Woodling: Cornhuskers’ pregame better than their game

? If you knew nothing about Nebraska University men’s basketball Saturday before you walked into the Devaney Center, you’d be mighty impressed.

You would walk around the Cornhuskers’ arena and gawk with wonder at the halls of fame nestled in each of the corners of the structure built in 1976 with cigarette-tax dollars.

Then you would make your way to your seat, open your scorebook and notice coach Barry Collier has seven players who stand 6-foot-8 or taller on his roster. Boy, do they look good in pregame warm-ups.

Momentarily, it would be game time and you’d look up at one of the two Dynavision screens high above the east and west ends and watch with amazement a computer-graphics spectacular — a basketball whizzing through Nebraska, then through cornfields and on into the Devaney Center, where the ball eventually crashes into a stone emblazoned with a Jayhawk logo and crumbles it into three or four pieces.
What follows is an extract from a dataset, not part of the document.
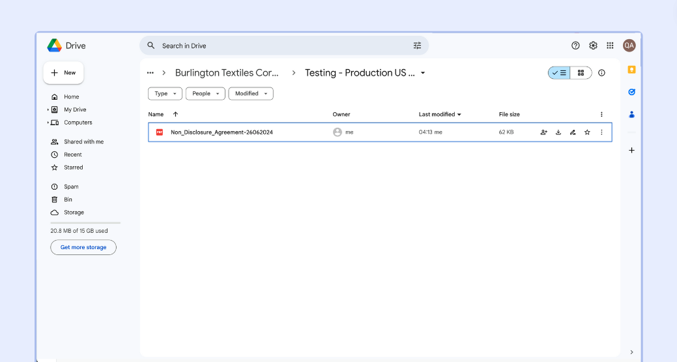The height and width of the screenshot is (362, 677).
Task: Expand the My Drive tree arrow
Action: pos(48,110)
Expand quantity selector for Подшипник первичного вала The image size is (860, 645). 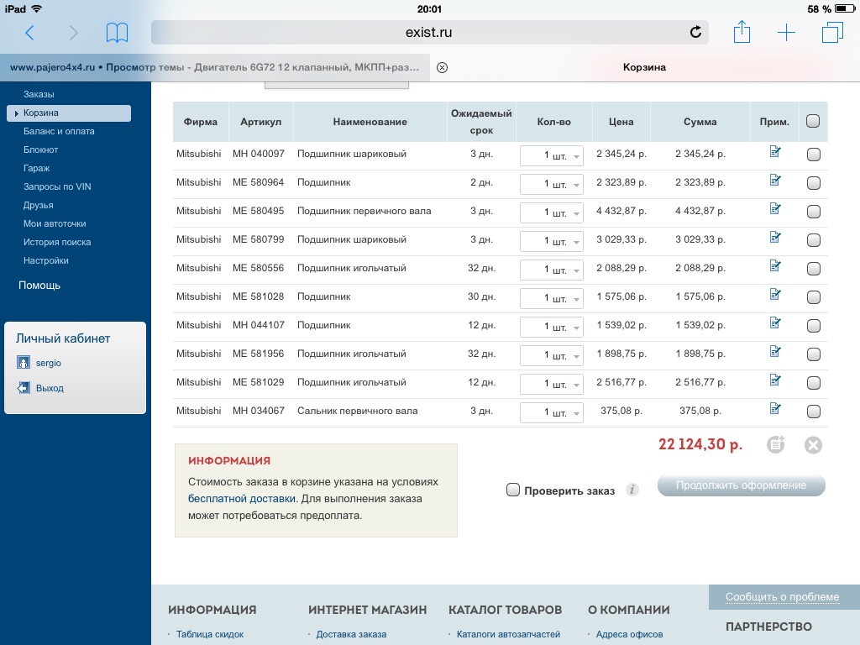[x=552, y=212]
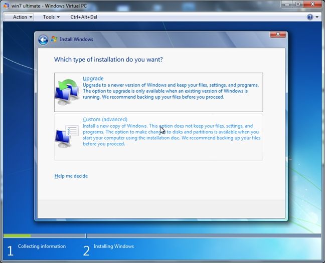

Finally, Lil’ Red, the world’s greatest college mascot (in my opinion, anyway), comes bouncing onto the floor like the Pillsbury Doughboy on steroids, and — wow — you’re ready. Bring it on.

Then they tip it off and not much time expires before you realize the Cornhuskers may look good in airports with all that size, and they may have one of the Big 12 Conference’s best pregame atmospheres, but — whew — the Huskers are really and truly a band of brick-launchers.

So brutal were the Huskers in Saturday’s 81-51 loss to Kansas — the worst NU defeat in the Devaney Center since it opened in 1976 — that the loudest ovations of the afternoon occurred at halftime, when a trio of dogs performed a dazzling array of Frisbee disc-fetching feats.

You know you’re bad when you’re upstaged by a bunch of pooches.

Further evidence of Nebraska’s basketball ineptitude: An Omaha World-Herald columnist, dispatched to Lincoln to wax poetic about the Kansas invasion, departed without writing a word. “I called in sick,” the writer said as he trundled out the door of the media room.

Second-year Nebraska coach Barry Collier certainly gave the Omaha writer nothing to comment upon. Collier, whose emotions appear to run the gamut from A to B and who has been described by some as a human dial tone, delivered his post-game analysis in a matter-of-fact way, saying the Huskers didn’t shoot well enough, rebound well enough or take care of the ball. No kidding.

What Collier didn’t say is that his team will be lucky if it wins another game in the Big 12 Conference. NU’s lone league win was an 80-77 overtime victory over Colorado in Lincoln. How this team could score 80 points in beyond me.

Still, as weak as Nebraska’s basketball team is, I don’t want to take anything away from KU’s victory. This was the Jayhawks’ first league game away from home since that stunning 60-59 loss at Colorado, and it was important to prove the defeat in Boulder was a fluke, a January anomaly.

Kansas shot only 32.8 percent against the Buffaloes — curiously, that’s what Nebraska shot against KU on Saturday — but the Jayhawks made 43.1 percent this time, thanks mainly to 21 offensive boards and several stick-backs.

The Jayhawks’ outside shooting, so ineffective in last Saturday’s 91-74 home loss to Arizona, was again uninspiring. KU players clanked 17 of 23 three-point attempts against the Huskers.

Still, this is the time in the season when you have to win the games you’re supposed to win, and that’s basically what the Jayhawks did on Saturday.

Don’t make too much of the 30-point margin, though, because today is Groundhog Day, and whatever Punxsutawney Phil says doesn’t matter. Nebraska can count on six more weeks of bad basketball.